== Exercise aim ==
Please repeat, exactly as written, the line containing "Where should I" and every line after it through the end of the records below, leaving out any pictures.

(Collected data)
»»

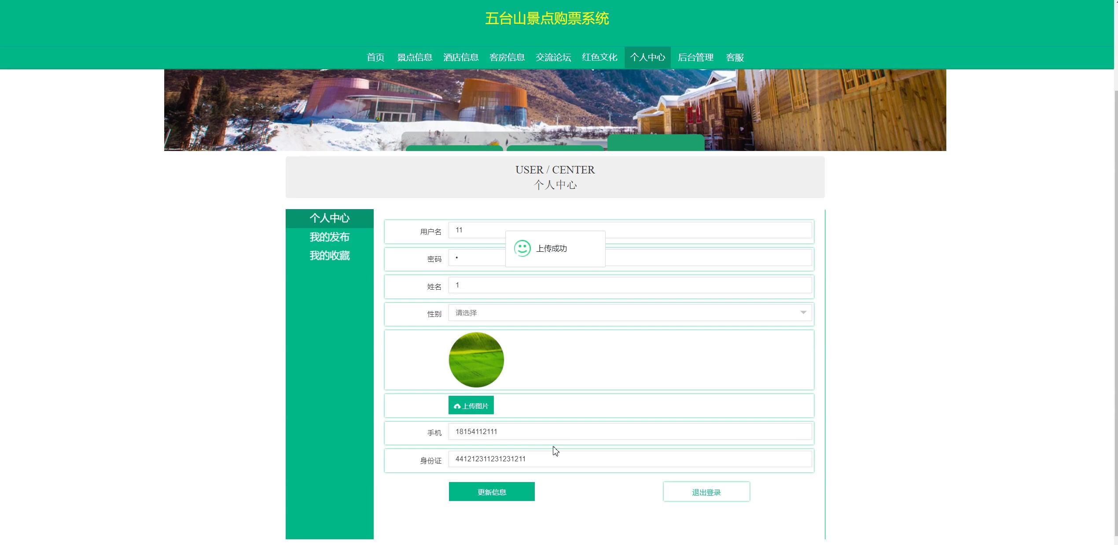The image size is (1118, 545).
Task: Open 后台管理 from navigation bar
Action: tap(695, 57)
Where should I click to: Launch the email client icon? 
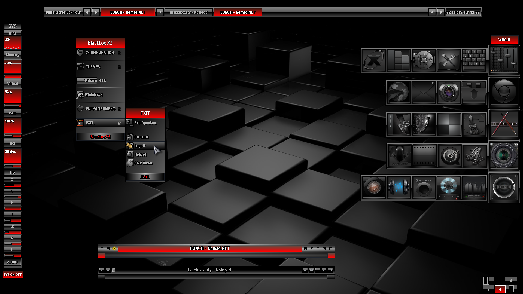(x=424, y=93)
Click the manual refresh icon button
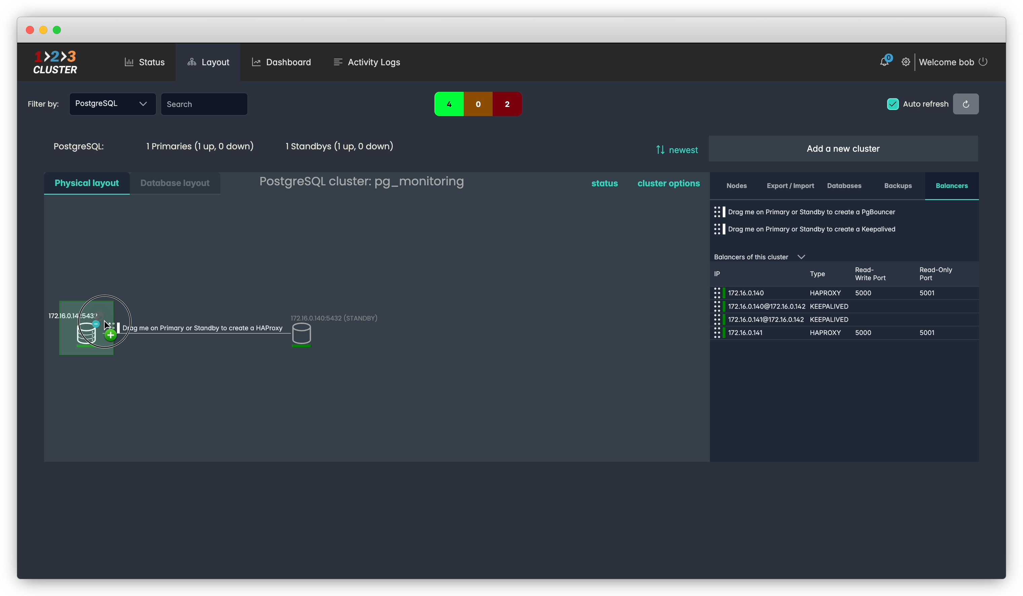Screen dimensions: 1023x596 pos(965,104)
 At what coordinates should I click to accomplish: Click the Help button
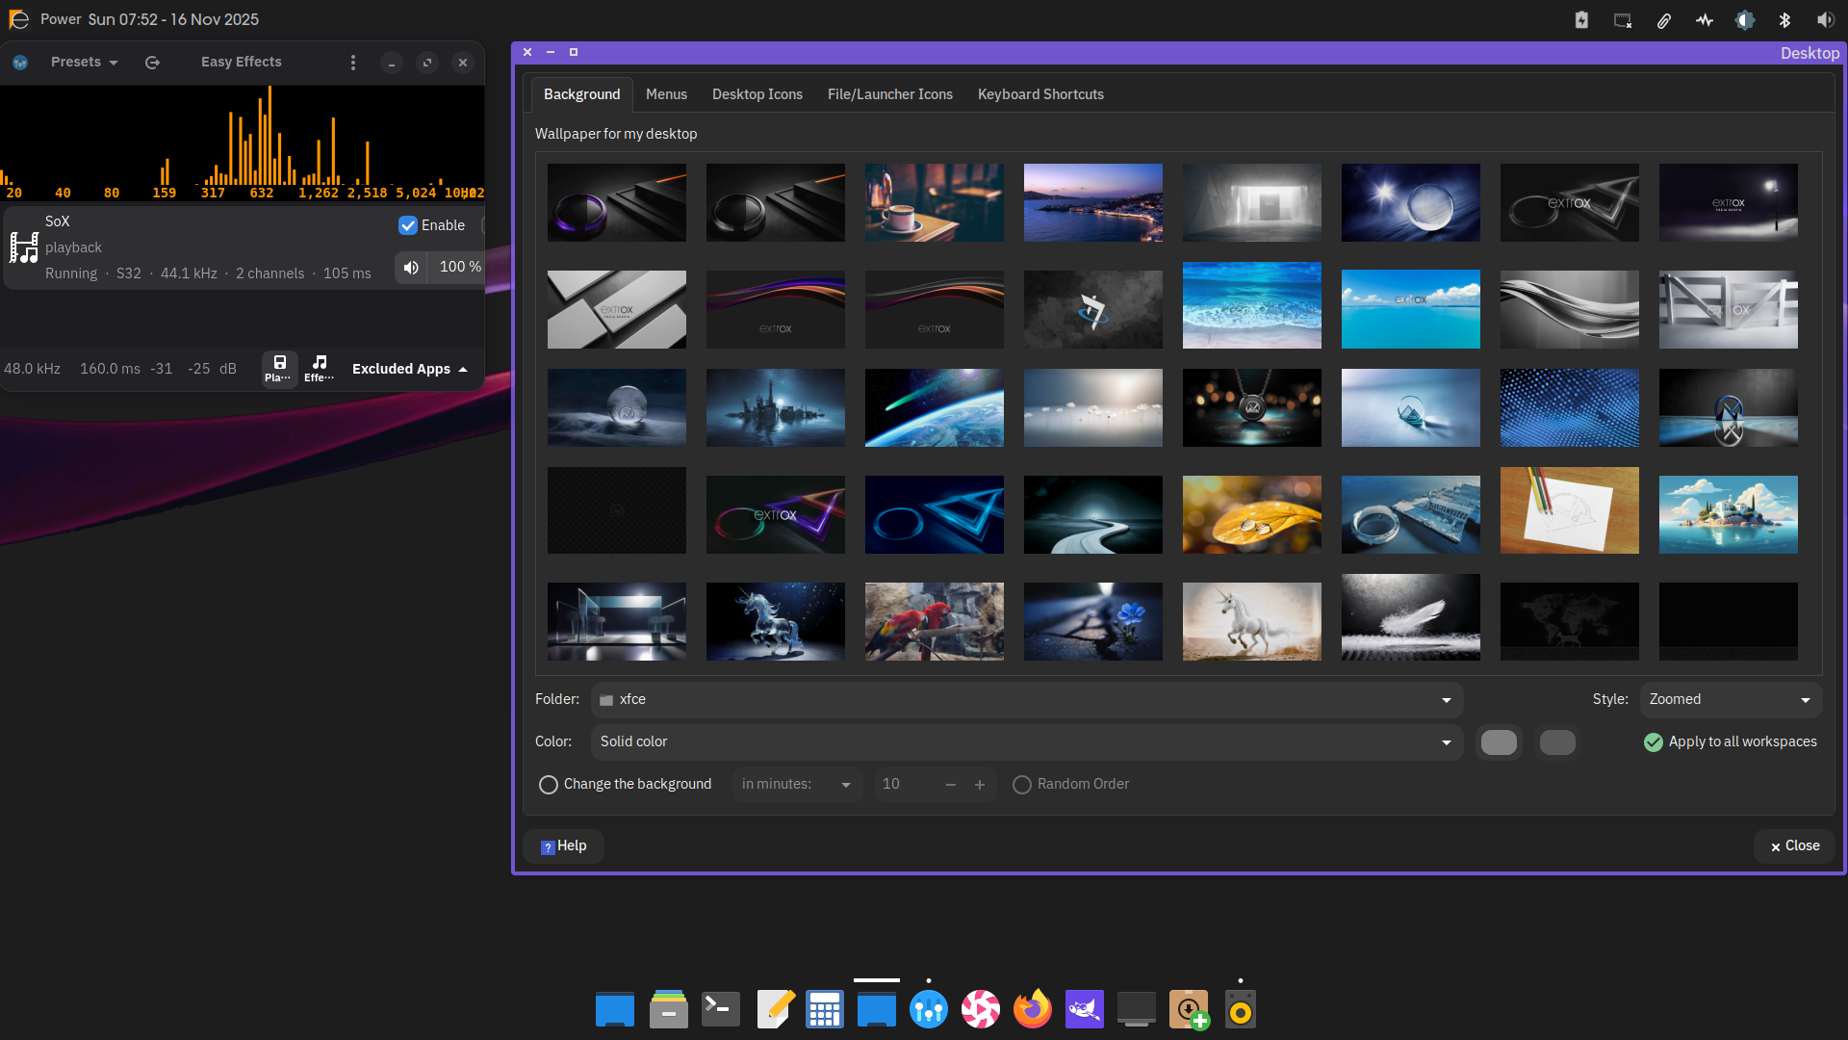[563, 846]
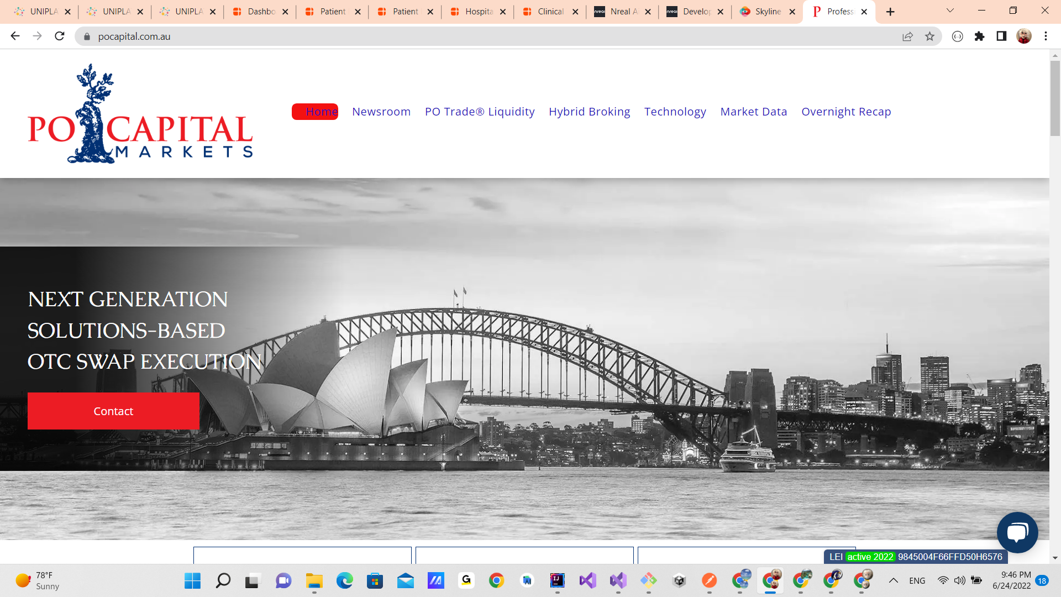Open the Overnight Recap link

click(x=845, y=112)
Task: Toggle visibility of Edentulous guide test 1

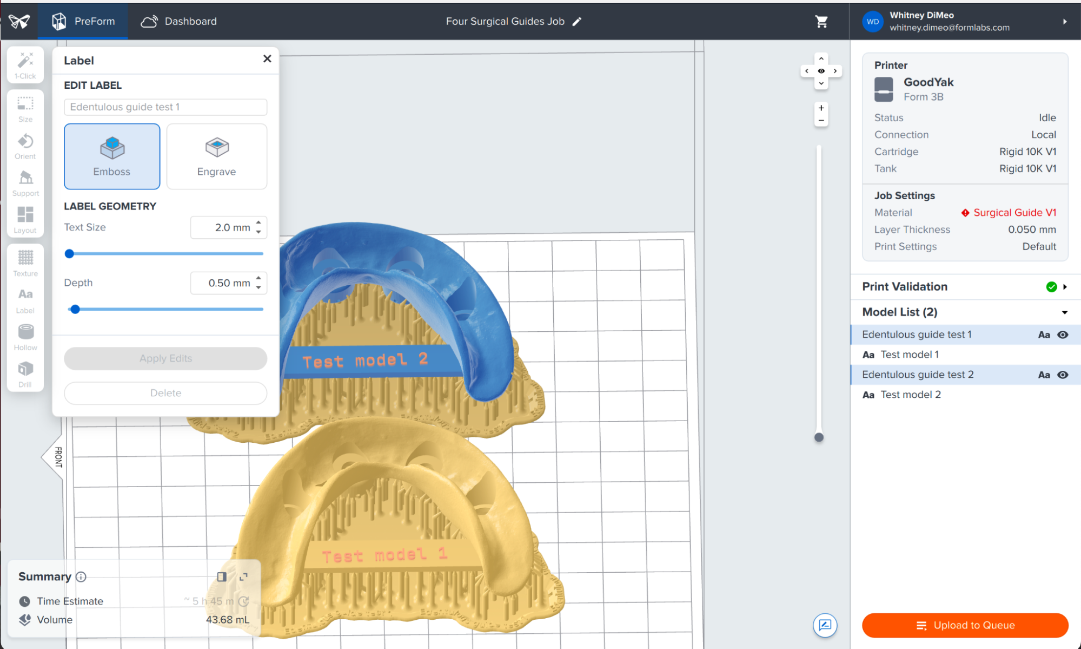Action: [x=1063, y=335]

««

== Answer below ==
Where should I click to: Launch the email client icon? 
(x=424, y=93)
Click the manual refresh icon button
Screen dimensions: 1023x596 pos(965,104)
 At what coordinates should I click to accomplish: Click the Help button
[563, 846]
Open the Overnight Recap link

click(x=845, y=112)
Task: Toggle visibility of Edentulous guide test 1

Action: [x=1063, y=335]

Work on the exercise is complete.